■-33

グレイの日記-

 今までずっと頼ってきた物が、まさかぼくを丸ごと食べちゃうものなんて思わなかった。
 負けたくなんてない、なのに、ぼくの中のものはどんどん大きくなっていく。
 頼るくらい強かった物に、どうやれば負けないで済むんだろう。
 何も思い付かないよ。



ネプの記憶-
 誰かに揺さ振られて目が覚めた。
「ん…」
 ぽたんと何かが落ちてきて、それが目の前にいるグレイの涙だと解って意識が跳ね起きた。
「グレイ!?」
「ネプ、ううっ、どうしよう、食べられちゃう、どうしようっ」
「落ち着いて、ゆっくり話してごらん」
 居住まいを正して、泣きじゃくるグレイから話を聞く。
 グレイの感じた違和感の正体、それがあと少しで出てくる事、そしてそれが食らおうとしている物の事。

「そんな」
 口をついて出たのはこんな言葉しかなかった。
「止めようは無いのか」
「解んない…解んないよ」
「解らなくてもどうにか……」
「解んないよ!」
「なっ、それで諦めていい訳無いだろ!」
「でも!どうしたらいいかなんて解らないよおっ!」
 グレイにしては珍しい大きな声で気付く。
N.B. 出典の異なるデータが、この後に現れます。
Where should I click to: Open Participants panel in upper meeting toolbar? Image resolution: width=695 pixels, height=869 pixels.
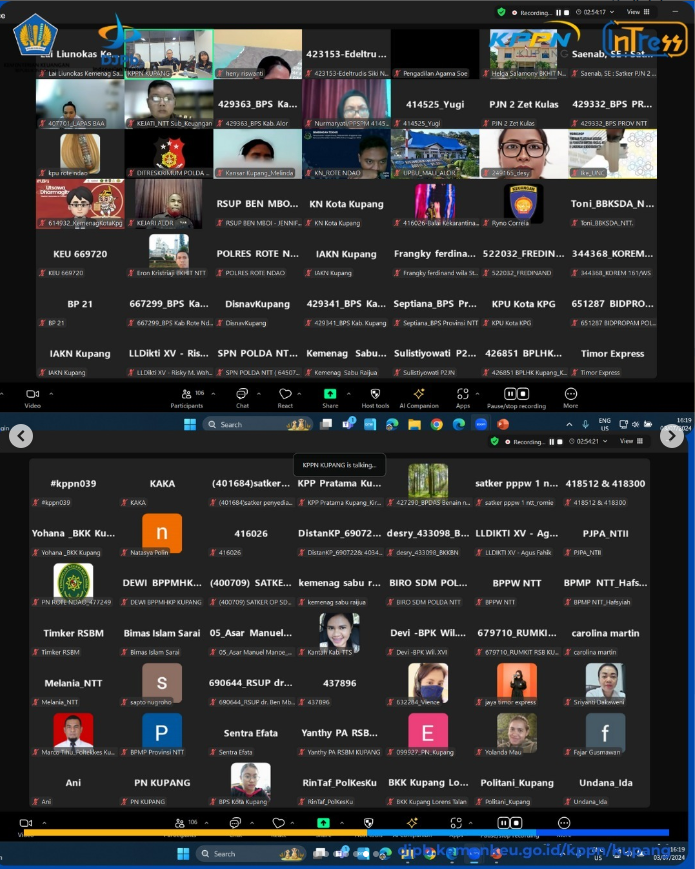[x=186, y=397]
一番怖いのは他でもないグレイじゃないか。
「…ごめん」
 そっとグレイの頭を撫でていると、グレイは飛び込むように抱き付いてきた。体の冷たさを嫌っていたのに、自分から。
「怖いよお、怖い、怖い…」
 震えて泣いているグレイに何も言えず、それが堪らなく悔しくて、強く抱いているしか出来なかった。